Egypt's GDP Developments for the fourth quarter and FY 2023/2024
03 October 2024
Egypt’s GDP growth rate records 2.4% in the fourth quarter
of FY 2023/24, bringing the annual growth rate to 2.4%, down from 3.8% in FY
2022/23. This occurred amid ongoing geopolitical tensions and global economic
uncertainty, coupled with the government’s contractionary policies aimed at
restoring macroeconomic stability—strengthening the governance of public
investments being a key policy.
This was offset by positive growth in select sectors
including communications and information technology, tourism (reflected in
restaurants and hotels), wholesale and retail trade, and transport and storage,
along with social services such as education and health, has partially offset
the slowdown in economic activity in other key sectors.
Despite these challenges, an improvement in economic
activity is anticipated as the government implements prudent macroeconomic
measures and strengthens public investment governance, focusing on creating
space for private sector participation while ensuring efficient resource
allocation to key sectors. These efforts are further supported by the ongoing
implementation of structural reforms, underpinned by 3 main pillars: building
macroeconomic resilience and stability; enhancing competitiveness of the
economy and improving the business environment; and supporting the green
transition.
This positive outlook is reinforced by high-frequency data
which signal tentative signs of improvement, as the Purchasing Managers' Index
(PMI) rose to 50.4 points in August 2024, marking an improved outturn for
several months, and surpassing the neutral threshold for the first time since
November 2020, primarily driven by expansions in manufacturing activities.

GIVEN REQUEST:
Retype the part of the text on Egypt's GDP developments starting with "This positive outlook" and going on through "in manufacturing activities.".

[Items from a dataset]
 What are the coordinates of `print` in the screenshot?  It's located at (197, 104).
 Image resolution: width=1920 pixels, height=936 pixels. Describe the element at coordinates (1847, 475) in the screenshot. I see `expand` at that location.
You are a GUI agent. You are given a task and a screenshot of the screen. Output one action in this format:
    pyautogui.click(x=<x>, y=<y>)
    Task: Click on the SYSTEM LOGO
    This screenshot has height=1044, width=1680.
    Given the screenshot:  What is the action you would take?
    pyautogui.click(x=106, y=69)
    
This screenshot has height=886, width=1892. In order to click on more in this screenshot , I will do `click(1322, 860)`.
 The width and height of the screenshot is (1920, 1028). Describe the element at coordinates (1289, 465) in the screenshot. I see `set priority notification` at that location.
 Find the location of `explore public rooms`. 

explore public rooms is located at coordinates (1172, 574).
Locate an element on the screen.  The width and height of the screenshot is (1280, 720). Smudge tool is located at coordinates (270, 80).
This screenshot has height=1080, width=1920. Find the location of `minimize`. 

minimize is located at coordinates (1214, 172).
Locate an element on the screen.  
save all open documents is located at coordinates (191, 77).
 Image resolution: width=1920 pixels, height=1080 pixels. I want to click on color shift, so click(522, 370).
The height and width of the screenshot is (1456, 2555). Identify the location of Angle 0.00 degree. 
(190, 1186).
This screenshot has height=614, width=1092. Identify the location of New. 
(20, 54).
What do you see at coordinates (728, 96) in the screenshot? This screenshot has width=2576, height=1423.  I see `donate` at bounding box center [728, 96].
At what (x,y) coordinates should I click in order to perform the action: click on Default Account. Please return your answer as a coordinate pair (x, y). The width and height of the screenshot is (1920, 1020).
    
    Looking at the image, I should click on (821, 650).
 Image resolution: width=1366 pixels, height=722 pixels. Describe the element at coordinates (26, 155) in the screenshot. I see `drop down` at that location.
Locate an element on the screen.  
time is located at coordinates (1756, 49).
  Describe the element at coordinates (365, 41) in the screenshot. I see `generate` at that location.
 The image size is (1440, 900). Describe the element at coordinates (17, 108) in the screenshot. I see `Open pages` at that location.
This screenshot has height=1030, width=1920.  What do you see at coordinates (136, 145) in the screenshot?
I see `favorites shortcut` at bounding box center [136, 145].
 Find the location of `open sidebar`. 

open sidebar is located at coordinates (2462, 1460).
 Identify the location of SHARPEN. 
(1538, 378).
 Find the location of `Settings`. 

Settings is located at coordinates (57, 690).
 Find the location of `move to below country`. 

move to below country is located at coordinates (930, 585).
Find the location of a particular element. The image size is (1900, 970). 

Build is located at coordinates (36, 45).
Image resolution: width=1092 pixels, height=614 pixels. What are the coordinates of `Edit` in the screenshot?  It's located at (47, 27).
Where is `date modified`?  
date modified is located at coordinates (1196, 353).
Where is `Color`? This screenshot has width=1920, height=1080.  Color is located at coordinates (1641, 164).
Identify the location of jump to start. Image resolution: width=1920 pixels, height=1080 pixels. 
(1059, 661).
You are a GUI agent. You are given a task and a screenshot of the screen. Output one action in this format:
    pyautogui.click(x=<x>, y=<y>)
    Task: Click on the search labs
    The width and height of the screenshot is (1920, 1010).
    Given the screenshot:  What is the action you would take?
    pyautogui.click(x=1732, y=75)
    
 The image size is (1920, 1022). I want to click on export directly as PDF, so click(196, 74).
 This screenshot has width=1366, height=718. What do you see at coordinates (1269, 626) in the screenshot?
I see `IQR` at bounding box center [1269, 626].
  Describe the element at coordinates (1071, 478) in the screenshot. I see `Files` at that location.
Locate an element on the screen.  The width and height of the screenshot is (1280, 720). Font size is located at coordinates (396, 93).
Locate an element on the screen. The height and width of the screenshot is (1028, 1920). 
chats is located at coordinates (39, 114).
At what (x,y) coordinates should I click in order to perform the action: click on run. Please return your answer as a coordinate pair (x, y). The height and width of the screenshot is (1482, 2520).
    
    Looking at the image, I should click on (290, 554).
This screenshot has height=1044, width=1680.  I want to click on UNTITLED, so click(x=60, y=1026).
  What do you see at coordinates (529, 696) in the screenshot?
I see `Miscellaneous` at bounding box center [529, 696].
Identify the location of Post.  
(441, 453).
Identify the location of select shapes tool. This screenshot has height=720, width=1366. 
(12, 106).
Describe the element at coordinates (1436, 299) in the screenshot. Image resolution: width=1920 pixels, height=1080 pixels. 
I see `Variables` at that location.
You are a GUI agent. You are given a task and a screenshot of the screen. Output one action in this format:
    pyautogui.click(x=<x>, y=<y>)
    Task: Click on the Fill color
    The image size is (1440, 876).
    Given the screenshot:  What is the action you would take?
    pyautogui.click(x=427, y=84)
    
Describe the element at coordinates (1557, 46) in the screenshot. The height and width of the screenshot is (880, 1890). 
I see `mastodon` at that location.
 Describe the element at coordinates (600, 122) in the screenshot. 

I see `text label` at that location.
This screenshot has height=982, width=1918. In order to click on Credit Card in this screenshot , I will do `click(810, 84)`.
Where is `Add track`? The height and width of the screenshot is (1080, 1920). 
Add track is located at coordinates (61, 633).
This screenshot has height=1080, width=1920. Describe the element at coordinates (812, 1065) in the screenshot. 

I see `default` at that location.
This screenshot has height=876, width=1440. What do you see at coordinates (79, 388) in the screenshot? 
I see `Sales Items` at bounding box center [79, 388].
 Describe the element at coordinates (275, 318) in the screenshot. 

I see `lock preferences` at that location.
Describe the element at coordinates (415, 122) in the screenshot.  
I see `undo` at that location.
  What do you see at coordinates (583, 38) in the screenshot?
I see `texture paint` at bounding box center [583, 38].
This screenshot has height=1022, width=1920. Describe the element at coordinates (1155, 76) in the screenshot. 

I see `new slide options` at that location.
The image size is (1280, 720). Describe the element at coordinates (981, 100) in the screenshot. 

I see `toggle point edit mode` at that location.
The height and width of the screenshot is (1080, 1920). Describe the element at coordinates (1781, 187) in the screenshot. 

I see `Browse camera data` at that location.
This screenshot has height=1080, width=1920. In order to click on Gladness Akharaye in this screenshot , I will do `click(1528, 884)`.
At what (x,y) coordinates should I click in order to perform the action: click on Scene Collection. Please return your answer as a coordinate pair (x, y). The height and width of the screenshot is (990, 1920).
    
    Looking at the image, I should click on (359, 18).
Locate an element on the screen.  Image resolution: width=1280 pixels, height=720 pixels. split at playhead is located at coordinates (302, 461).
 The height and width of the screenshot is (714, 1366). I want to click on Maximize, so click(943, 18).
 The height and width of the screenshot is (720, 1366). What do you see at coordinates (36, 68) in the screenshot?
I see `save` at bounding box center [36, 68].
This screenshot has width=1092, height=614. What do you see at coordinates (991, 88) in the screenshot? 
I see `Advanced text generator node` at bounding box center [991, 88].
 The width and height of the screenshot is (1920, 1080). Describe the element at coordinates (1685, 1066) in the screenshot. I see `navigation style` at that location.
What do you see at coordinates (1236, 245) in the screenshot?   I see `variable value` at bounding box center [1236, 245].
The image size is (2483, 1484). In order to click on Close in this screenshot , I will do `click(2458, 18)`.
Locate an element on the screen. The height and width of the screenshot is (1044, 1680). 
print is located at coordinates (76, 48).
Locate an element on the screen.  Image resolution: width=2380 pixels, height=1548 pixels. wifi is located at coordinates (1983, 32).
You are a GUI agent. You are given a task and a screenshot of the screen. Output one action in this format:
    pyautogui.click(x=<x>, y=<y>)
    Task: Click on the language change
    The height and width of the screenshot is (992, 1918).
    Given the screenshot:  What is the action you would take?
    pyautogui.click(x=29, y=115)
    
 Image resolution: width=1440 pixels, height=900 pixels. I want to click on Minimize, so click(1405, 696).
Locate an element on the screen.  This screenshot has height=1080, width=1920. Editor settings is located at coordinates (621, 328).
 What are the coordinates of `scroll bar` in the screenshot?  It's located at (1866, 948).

PROBLEM SOLUTION:
This positive outlook is reinforced by high-frequency data
which signal tentative signs of improvement, as the Purchasing Managers' Index
(PMI) rose to 50.4 points in August 2024, marking an improved outturn for
several months, and surpassing the neutral threshold for the first time since
November 2020, primarily driven by expansions in manufacturing activities.